• **Given task**: Continue the write-up on the Raspberry Pi e-waste video wall, beginning after its final sentence.

Introduction: Raspberry Pi E-Waste Video Wall

About: I enjoy tinkering, like many people here. I work on the principle that if I have not modified a posession, I do not truly deserve to have it. I have just started to contribute tot his site, but plan to be addi…

This project is a video wall that both looks like it was pulled out of a campy science fiction movie and provides soft, controllable lighting to a room. I built it because I wanted a light that looked nice of its own accord and could be switched to any color from the web. The Hue kit is controllable, but it just looks like a lightbulb, which I didn’t like. I saw a pile of monitors in my company’s e-waste, and the video wall was born.

1 Ikea Kallax shelf (any size will work, but this looks best if you have a monitor for each section). These come up on craigslist pretty frequently. Cost: $30 on craigslist, closer to $70 new N 0.5”x0.5”

Angle brackets. My system is two levels wide and four high, so I used three brackets per level (one at each end and one in the middle). With 4 levels, this came to 12 brackets in total.

Wood screws: Just get a box of these - they’re handy. I used 1 per bracket, plus 9 as anchors at various parts of the cabinet

Rope: Old martial arts belts actually work wonderfully, as they can be screwed into and they stand up to a lot of abuse. Otherwise, I’m sure any standard rope would do fine.

N LCD Monitors: I used a hodgepodge of things I could scavenge from my company’s e-waste bin. Ideally, you want one monitor per shelf section, but I’m sure there are other arrangements that would work. Cost: This project would be monstrously expensive if you were to buy these, so look for e-waste. People throw out perfectly good (but outdated) monitors all the time. Failing that, thrift stores often have monitors, and you can sometimes get them for really cheap at surplus stores.

N VGA Splitters: You need one VGA splitter for the first four monitors, plus one for every three after that. Note that you have to use powered splitters, like this one: Don’t use the passive ones. They’re cheaper, but they reduce the brightness significantly, which diminishes the impact. Cost: $12 each.

[Item-location data]
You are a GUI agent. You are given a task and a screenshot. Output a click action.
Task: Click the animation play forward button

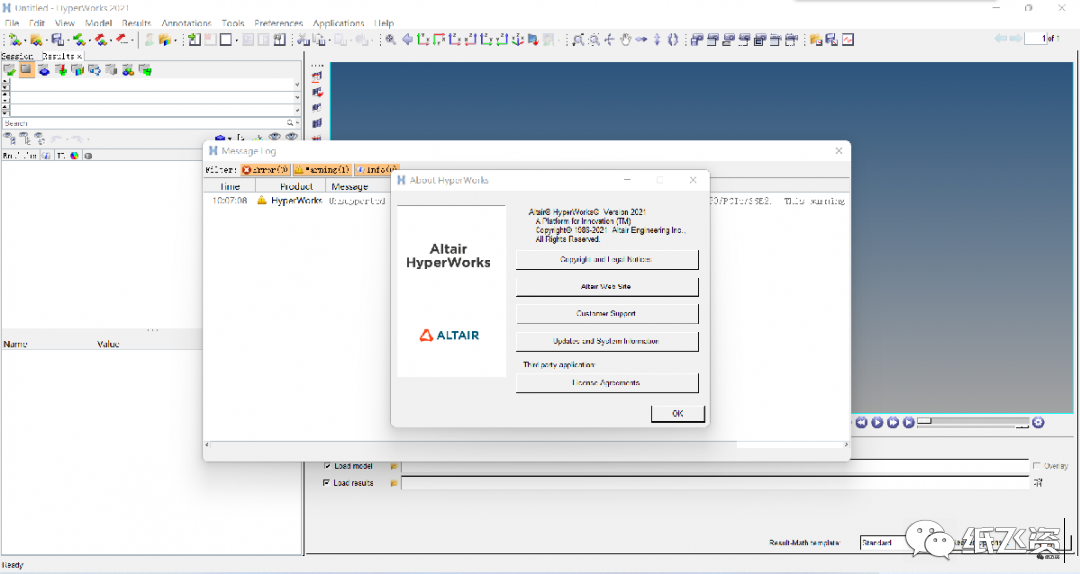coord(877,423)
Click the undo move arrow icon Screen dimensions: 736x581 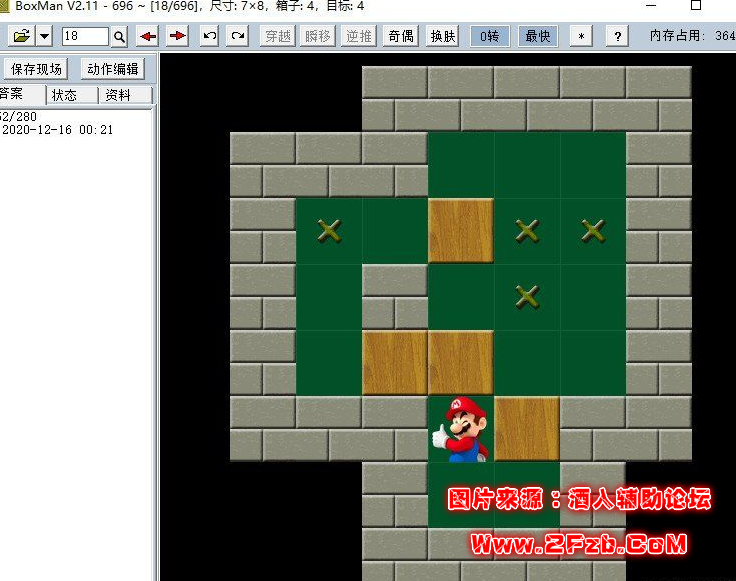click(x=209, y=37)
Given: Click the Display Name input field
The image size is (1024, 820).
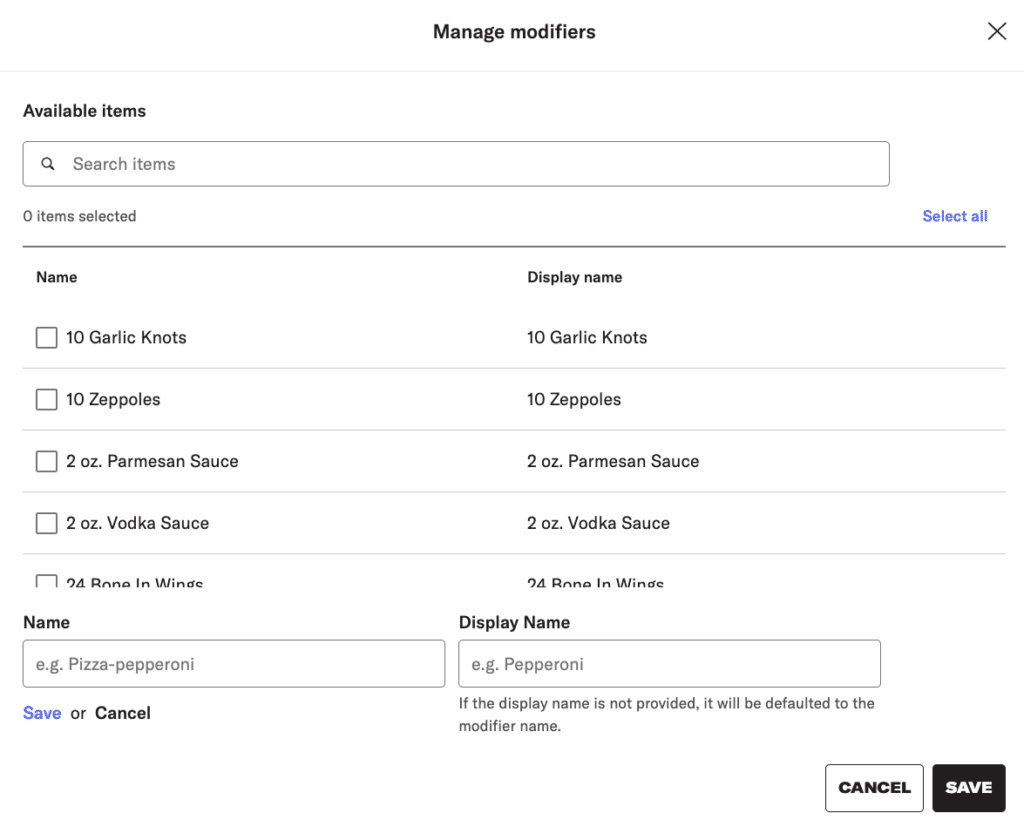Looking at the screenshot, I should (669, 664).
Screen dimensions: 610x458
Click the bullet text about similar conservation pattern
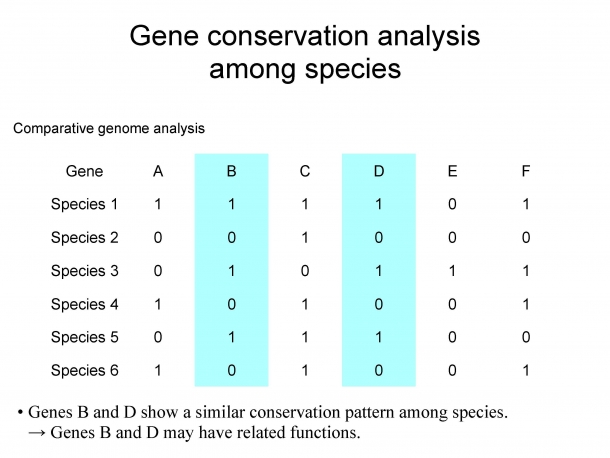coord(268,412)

• **Answer for this exercise**:
1 Raspberry Pi+SD Card: I used the B+, but I’m hoping to migrate this over to a zero if I can get one. Cost: Roughly $40 for the whole setup.

1 HDMI->VGA converter: This seems primitive, but the signal needs to be analog to split easily. HDMI splitters cost more than this entire project. Cost: This was e-waste. A new one would be about $10.

N VGA Cables: One per monitor, plus one per splitter, plus one extra in case one goes bad. If any monitors have only DVI input, make sure to get an adapter for that as well. Some monitors don’t even take analog signals. You could get a vga-hdmi adapter for those, but I just toss them. Cost: Anywhere that has junk monitors also likely has a pile of these.

N power cables: One per monitor, plus one extra in case there’s a bad one. Note that not all monitors take standard power input (Dell in particular has an external brick some of the time). Cost: E-Waste. I thought I had a lot of extras until I started this project, and immediately realized that I needed to dumpster dive again, so plan ahead.

1 Ethernet cable: It’s easier than a keyboard, and the image here lends itself well to SSH. Cost: There should be at least one in any respectable scrap bin, but a new one should be about $1.

N power strips: Each splitter takes an outlet, plus one per monitor, plus one for the PI if your monitors don’t have USB power. Cost: No idea, had them in a box.

Total cost: My build was about $100. Prices may vary significantly based on availability of e-waste and craigslist materials. And now on to the build...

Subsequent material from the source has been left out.